__Dataset__:
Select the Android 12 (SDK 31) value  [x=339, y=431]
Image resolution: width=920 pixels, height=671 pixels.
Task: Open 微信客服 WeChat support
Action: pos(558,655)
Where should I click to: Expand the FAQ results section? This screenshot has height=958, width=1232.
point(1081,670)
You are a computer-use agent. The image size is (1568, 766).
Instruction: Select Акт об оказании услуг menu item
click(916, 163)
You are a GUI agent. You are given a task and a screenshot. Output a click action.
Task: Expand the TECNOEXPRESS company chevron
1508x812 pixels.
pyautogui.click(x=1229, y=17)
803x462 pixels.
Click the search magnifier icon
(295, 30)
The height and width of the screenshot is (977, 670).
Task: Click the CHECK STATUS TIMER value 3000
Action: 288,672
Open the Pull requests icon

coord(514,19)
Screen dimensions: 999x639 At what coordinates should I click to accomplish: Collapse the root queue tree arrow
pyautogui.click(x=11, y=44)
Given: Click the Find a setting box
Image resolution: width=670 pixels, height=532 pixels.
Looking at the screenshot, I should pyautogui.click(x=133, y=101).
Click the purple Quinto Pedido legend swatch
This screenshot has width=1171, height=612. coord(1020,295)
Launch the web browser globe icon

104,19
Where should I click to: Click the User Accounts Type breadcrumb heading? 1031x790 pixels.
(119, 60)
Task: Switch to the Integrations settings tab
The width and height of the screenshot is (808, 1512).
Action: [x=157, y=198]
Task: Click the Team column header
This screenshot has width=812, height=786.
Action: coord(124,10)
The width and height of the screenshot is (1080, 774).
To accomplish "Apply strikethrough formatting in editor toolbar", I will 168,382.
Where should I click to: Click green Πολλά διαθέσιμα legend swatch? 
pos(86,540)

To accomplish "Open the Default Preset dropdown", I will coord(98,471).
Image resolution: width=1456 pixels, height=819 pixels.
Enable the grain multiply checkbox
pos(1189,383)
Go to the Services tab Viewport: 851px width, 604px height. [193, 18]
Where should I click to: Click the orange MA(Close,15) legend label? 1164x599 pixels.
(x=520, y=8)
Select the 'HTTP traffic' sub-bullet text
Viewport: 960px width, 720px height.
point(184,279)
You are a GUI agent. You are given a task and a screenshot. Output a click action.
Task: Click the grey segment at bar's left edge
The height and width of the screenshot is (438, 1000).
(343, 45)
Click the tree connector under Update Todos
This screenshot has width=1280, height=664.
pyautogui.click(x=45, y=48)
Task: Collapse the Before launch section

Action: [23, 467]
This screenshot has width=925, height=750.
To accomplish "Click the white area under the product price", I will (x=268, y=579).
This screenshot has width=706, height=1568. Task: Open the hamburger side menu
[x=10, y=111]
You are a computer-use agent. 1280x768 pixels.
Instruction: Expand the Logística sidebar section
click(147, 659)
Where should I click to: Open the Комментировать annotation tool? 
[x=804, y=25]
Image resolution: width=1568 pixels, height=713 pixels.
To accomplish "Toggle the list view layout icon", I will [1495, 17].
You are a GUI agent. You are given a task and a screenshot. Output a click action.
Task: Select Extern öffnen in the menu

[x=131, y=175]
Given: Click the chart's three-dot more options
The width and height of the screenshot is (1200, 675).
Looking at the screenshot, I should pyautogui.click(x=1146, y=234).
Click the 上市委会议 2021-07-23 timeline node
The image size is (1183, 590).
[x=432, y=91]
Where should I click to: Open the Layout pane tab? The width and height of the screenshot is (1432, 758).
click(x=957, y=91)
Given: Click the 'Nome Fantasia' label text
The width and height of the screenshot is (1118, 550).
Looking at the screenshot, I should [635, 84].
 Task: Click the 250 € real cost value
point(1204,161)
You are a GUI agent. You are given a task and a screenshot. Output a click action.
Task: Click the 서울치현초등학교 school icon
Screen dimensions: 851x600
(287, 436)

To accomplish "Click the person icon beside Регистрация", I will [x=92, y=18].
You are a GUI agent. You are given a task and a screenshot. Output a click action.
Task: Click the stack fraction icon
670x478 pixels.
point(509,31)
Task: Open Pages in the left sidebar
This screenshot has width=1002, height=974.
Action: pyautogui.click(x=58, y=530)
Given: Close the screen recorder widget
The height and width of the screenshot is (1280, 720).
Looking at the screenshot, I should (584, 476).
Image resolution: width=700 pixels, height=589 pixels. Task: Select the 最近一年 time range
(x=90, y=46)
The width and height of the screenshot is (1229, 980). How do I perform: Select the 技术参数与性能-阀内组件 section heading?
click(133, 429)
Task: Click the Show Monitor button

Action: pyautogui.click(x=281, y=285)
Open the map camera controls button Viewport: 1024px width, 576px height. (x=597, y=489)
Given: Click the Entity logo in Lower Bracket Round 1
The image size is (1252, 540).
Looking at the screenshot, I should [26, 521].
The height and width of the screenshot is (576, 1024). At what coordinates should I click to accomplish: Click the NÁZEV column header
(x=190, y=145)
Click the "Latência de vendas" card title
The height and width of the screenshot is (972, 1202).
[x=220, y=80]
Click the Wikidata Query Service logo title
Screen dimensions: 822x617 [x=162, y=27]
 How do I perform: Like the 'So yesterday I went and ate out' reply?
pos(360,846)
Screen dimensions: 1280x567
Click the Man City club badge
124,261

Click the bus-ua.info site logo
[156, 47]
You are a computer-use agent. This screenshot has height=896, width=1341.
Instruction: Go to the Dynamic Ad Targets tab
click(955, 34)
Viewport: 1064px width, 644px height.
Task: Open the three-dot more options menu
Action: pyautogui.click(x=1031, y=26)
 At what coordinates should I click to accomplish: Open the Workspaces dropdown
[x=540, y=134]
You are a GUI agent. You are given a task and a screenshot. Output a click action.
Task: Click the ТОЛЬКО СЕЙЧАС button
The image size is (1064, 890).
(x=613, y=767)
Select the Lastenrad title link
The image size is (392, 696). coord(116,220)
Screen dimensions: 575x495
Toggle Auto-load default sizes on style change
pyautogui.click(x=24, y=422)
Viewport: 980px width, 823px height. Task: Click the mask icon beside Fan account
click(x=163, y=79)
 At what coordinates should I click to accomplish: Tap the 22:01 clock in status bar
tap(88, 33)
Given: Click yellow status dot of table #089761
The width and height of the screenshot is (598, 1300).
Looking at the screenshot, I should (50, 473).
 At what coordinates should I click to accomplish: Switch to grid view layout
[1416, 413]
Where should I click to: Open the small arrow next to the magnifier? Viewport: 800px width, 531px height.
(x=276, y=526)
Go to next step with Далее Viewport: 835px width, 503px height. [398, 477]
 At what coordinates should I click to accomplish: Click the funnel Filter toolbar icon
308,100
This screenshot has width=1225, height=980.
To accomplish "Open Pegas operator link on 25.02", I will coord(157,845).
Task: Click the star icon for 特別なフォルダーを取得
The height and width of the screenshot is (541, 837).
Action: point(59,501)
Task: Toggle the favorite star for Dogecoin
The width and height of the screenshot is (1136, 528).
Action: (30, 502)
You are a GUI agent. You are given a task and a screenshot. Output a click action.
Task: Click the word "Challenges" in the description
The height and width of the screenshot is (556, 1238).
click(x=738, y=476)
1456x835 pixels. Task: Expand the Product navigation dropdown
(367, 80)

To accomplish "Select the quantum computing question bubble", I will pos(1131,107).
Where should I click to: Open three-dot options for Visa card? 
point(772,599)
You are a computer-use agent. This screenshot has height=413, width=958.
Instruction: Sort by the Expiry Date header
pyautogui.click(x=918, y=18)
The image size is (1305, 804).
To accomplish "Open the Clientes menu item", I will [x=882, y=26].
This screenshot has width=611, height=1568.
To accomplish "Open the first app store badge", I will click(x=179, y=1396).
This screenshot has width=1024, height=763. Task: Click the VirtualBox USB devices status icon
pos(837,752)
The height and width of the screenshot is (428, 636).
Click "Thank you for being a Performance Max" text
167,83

__What is being asked__: Looking at the data above, show all lines where the word "left" occurs.

__Task response__:
Task: Click the grey segment at bar's left edge
Task: Open Pages in the left sidebar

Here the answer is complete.